Thursday, April 25, 2013

BOSTON - Mining Tsarnaev Brothers' Online History

"Mining Online History for What May Have Radicalized, Informed Tsarnaev Brothers" PBS Newshour 4/24/2013

Excerpt

SUMMARY:  In Boston, a memorial service honored a police officer killed during the manhunt for the Tsarnaev brothers, while new information was released about the bombing suspects.  Judy Woodruff talks with Jerrold M. Post of the George Washington University and Jessica Stern of Harvard University about how people turn to radical violence.

JUDY WOODRUFF (Newshour):  Meanwhile, the scene of the Boston Marathon attack, Boylston Street, reopened to the public.

And in the investigation, the Associated Press quoted unnamed U.S. officials who said the bombs were triggered by rudimentary remote controls.  Some of the gunpowder in the devices may have come from this store in New Hampshire, where Tamerlan Tsarnaev bought $400 dollars worth of fireworks in February.

WOMAN:  He just wanted the biggest, loudest stuff that we have in the store, pretty much.

JUDY WOODRUFF:  The surviving Tsarnaev, Dzhokhar, has reportedly told investigators that the brothers learned to make the pressure cooker bombs from an online magazine called Inspire.  It's published by al-Qaida's affiliate in the Arabian Peninsula and includes a section called "Open Source Jihad" that explains bomb-making techniques.

The ideology that apparently sparked the attack remained on display on Tamerlan Tsarnaev's YouTube page, links to videos from, among others, an Islamist fighter in the North Caucasus.

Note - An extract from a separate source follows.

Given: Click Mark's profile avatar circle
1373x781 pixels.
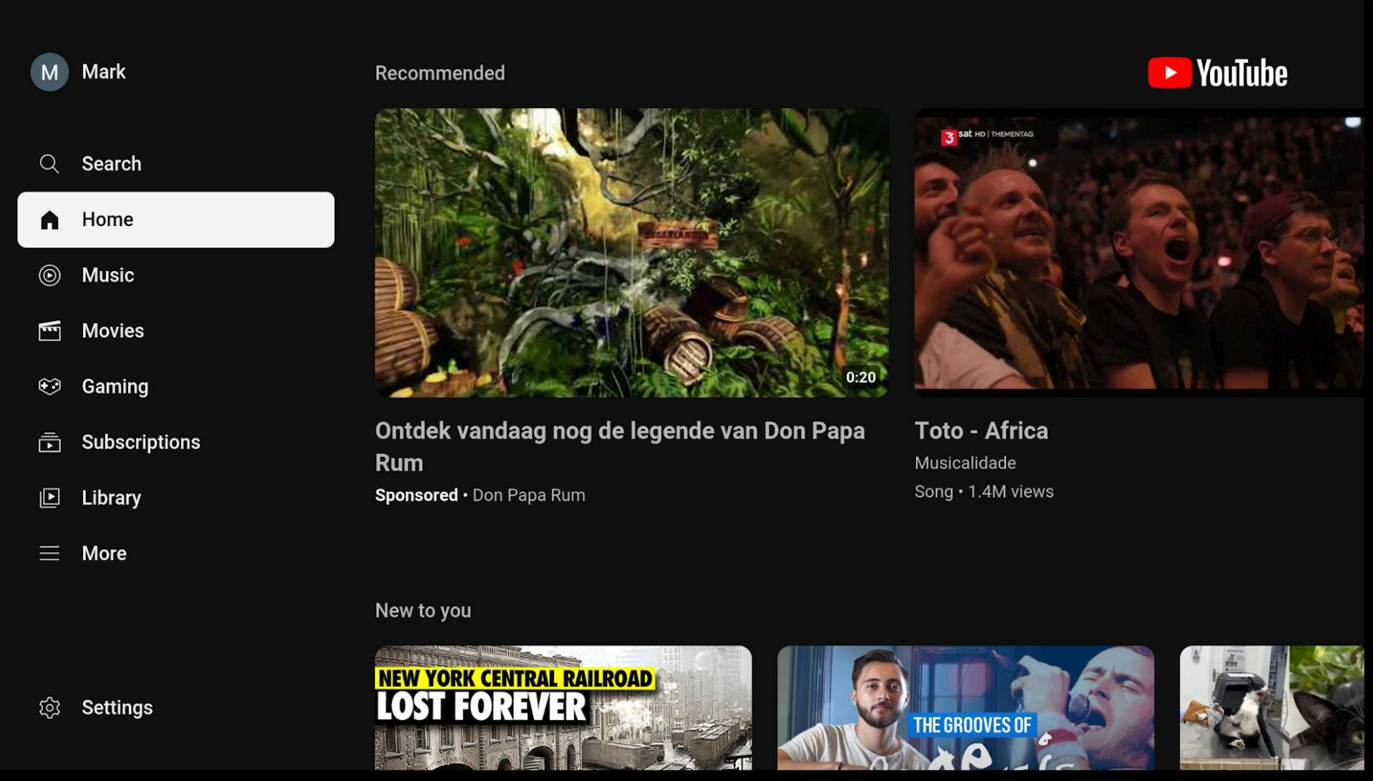Looking at the screenshot, I should coord(49,72).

This afternoon, The Washington Post reported that the CIA asked to place Tamerlan Tsarnaev's name on a watch list more than a year before the attacks.  It wasn't immediately clear when his name was added to the list.  But The Post said it happened after the FBI closed its initial inquiry.

For more on what may have turned two young men into violent terrorists, I'm joined now by Dr. Jerrold Post, who had a 21-year career at the CIA, where he founded the Center for Analysis of Personal and Political Behavior.  He's now a professor of psychiatry, political psychiatry and international affairs at George Washington University.  And Jessica Stern, who is a lecturer at Harvard and former National Security Council staffer who's interviewed dozens of terrorists to try to understand what motivates them.

Significant excerpts

JERROLD POST, The George Washington University:  And there are three, and this coincides with what Jessica said earlier.  First, we are the victims.  Secondly, they, the West, and especially United States and Great Britain, but also Israel, are the victimizers, and therefore defensive jihad is justified and required against those who are doing this to us.

And that's a powerful message.  And you have people who have -- the brothers were characterized as losers by their uncle, who are not doing so well in their lives, and that he had given -- had lost his dream to be an Olympic boxer, that his parents had left and were back in Dagestan.  All of these together may have helped move him into this sphere where -- from passivity and helplessness to activity to aggression.


JUDY WOODRUFF:  And what about the -- staying with you, Jessica Stern, just a moment, what about the ideological or the religious, Islamist strain of this?  I mean, for example, are there passages from the Koran?  Or is it extreme language that veers off in another direction?

JESSICA STERN, Harvard University:  Well, what we have found is that it's often people who are most ignorant about Islam who can pick and choose passages, actually, from any religion that would seem to support a holy war.

And right now there's a canned ideology, a jihadi ideology that seems to be very appealing to the kind of alienated and lonely and lost young men that Jerry Post is talking about, that canned jihadi ideology right there.  Some of them are converts.